# delimit ;
* Exercise 9: assessing householdsĀ“ choice regarding heating technology;
* Opening the database. Use the option "firstrow" to indicate that the first row will provide the variable names. The option "sheet" is important when you have several sheets in your Excel file. In our case it is redundant, since we have just one sheet.;
import excel using "C:\Users\AutoLogon\Desktop\heating.xlsx", firstrow sheet("Plan1") clear;
log using "C:\Users\AutoLogon\Desktop\exercise9.log", replace;
* First, we use the command tabulate to have a first look at the sample
distribution of the technology;
tabulate heatingchoice;
* We notice that centralized gas is the prevailing heating choice (63.67% of the households), followed by decentralized gas (14.33%).;
* For a first look at the characteristics that affect heating choice, letĀ“s compute the descriptive statistics of the variables;
summarize ic_gascentral ic_gasroom ic_electcentral ic_electroom ic_heatpump oc_gascentral oc_gasroom oc_electcentral oc_electroom oc_heatpump income age rooms ncoast scoast mountn valley;
* We notice that centralized technologies have lower installation costs
when compared to centralized ones. We also see that gas technologies have a clear advantage in terms of operation costs. These features are consistent with the prevalence of centralized gas choices.;
* Estimating the multinomial logit model for the heating technology choice;
mlogit heatingchoice ic_gascentral ic_gasroom ic_electcentral ic_electroom ic_heatpump oc_gascentral oc_gasroom oc_electcentral oc_electroom oc_heatpump income age rooms ncoast scoast mountn valley;
* Remember that we cannot interpret the coefficients from a multinomial model in terms of magnitude neither in terms of sign. With the option "rrr", Stata provides us the exponentiated values of these coefficients. These exponentiated terms may be interpreted in terms of the marginal effects on the probability ratios (i.e., the marginal effects of the relative risk rates).;
mlogit heatingchoice ic_gascentral ic_gasroom ic_electcentral ic_electroom ic_heatpump oc_gascentral oc_gasroom oc_electcentral oc_electroom oc_heatpump income age rooms ncoast scoast mountn valley, rrr;
* Analyzing the relative risk ratio with respect to tehcnology 4 (decentralized electricity), we observe that a marginal increase in the installation cost of decentralized electricity will reduce the odds ratio of choosing decentralized electricity with respect to choosing centralized gas (our base outcome), since the original probability ratio would be multiplied by 0.996. Similarly, an increase in the operation costs of the decentralized electricity system will decrease the odds ratio of choosing decentralized electricity with respect to central gas (the new probability ratio would be 0.994 times the original one).;
* Remember that the denominator of the odds ratio will always be the base outcome. So, if you want to change the reference outcome, you should declare it as an option. For example, suppose we want to assess the odds ratio with respect to heating pump (heatingchoice=5);
mlogit heatingchoice ic_gascentral ic_gasroom ic_electcentral ic_electroom ic_heatpump oc_gascentral oc_gasroom oc_electcentral oc_electroom oc_heatpump income age rooms ncoast scoast mountn valley, rrr baseoutcome(5);
* In order to assess the marginal impact of the variables on the probability of choosing a certain technology choice, we use the margins command. Remember that we have to declare which outcome we want to analyze.;
margins, dydx(*) predict(outcome(1));
* We notice we have only two statistical significant marginal effects.

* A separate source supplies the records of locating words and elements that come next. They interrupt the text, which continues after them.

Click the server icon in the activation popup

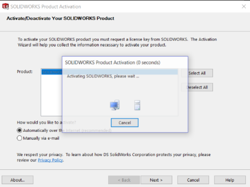tap(137, 105)
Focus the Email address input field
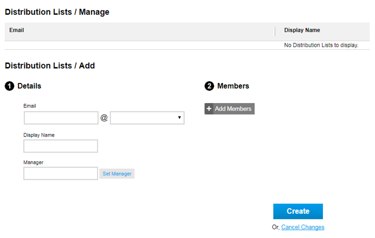 [61, 118]
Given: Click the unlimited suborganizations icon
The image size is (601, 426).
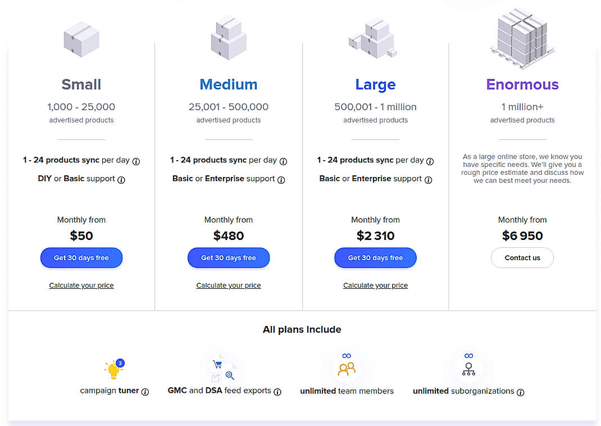Looking at the screenshot, I should tap(468, 366).
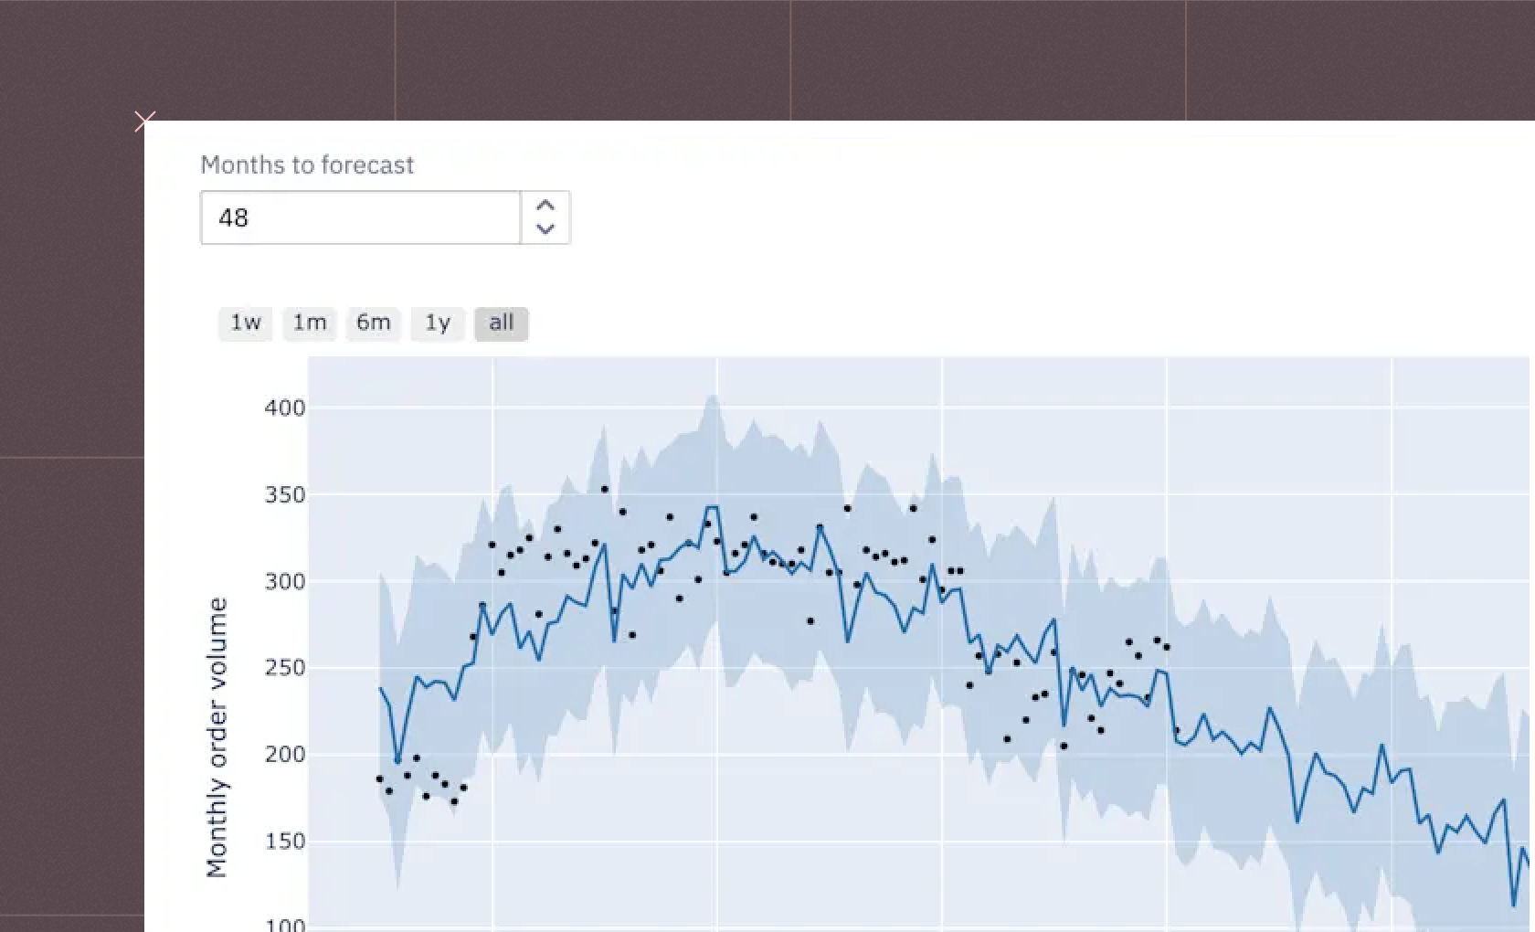Click the downward chevron on the number spinner

pyautogui.click(x=545, y=228)

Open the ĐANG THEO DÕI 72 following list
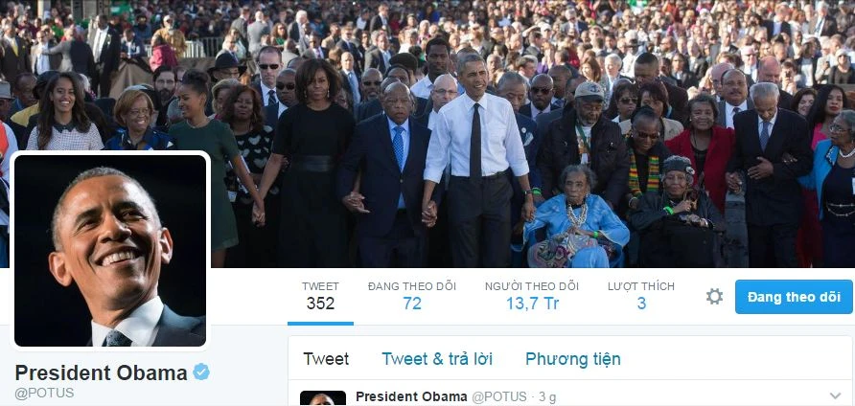[412, 296]
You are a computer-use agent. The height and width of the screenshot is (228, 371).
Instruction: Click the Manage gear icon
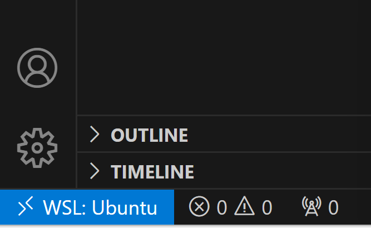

A one dollar increase in the installation cost of centralized gas systems will reduce the probability of adopting this technology by 0.05 pencentage points. In addition to that, people that lives in the North Coast of California have a higher probability (11.6 percentage points) of adopting a centralized gas system than people living in the Central Valley.;
* If we want to assess a different technology alternative, we have to declare in the baseoutcome option. For example, suppose we are interested in the marginal impact of adopting a centralized electricity
technology (outcome 3);
margins, dydx(*) predict(outcome(3));
* We notice that if we increase operation costs of centralized electricity by USD 1 the probability of adopting this technology decreases by 0.03 percentage points.;
* Computing the estimated probabilities of adopting each technology.;
predict ptech1 ptech2 ptech3 ptech4 ptech5, pr;
* In order to assess the model fit, we will adopt the standard classification criteria: model selects the techology associated to the
highest estimated probability.;
generate estim_choice=0;
replace estim_choice=1 if ptech1==max(ptech1, ptech2, ptech3, ptech4, ptech5);
replace estim_choice=2 if ptech2==max(ptech1, ptech2, ptech3, ptech4, ptech5);
replace estim_choice=3 if ptech3==max(ptech1, ptech2, ptech3, ptech4, ptech5);
replace estim_choice=4 if ptech4==max(ptech1, ptech2, ptech3, ptech4, ptech5);
replace estim_choice=5 if ptech5==max(ptech1, ptech2, ptech3, ptech4, ptech5);
tabulate estim_choice;
* We notice that the model has concentrated the predictions on two technologies: centralized gas (99.67% of total predictions) and decentralized electricity (0.33% of total predictions);
* Finally, we compare the predictions of the model with the observed choices in order to evaluate the fit of our statistical model.;
tabulate estim_choice heatingchoice;
* We observe that the overall prediction of the model is quite reasonable: the model correctly predicts 573 out of the 900 technology choices. On the other hand, we can also observe that the good performance is concentrated on the technology with the highest sample frequency (in our case, centralized gas). The model does not perform well for the other for alternatives. This is a numerical result similar to the one observed in binomials: models tend to have a good performance for high frequency alternatives.;
log close;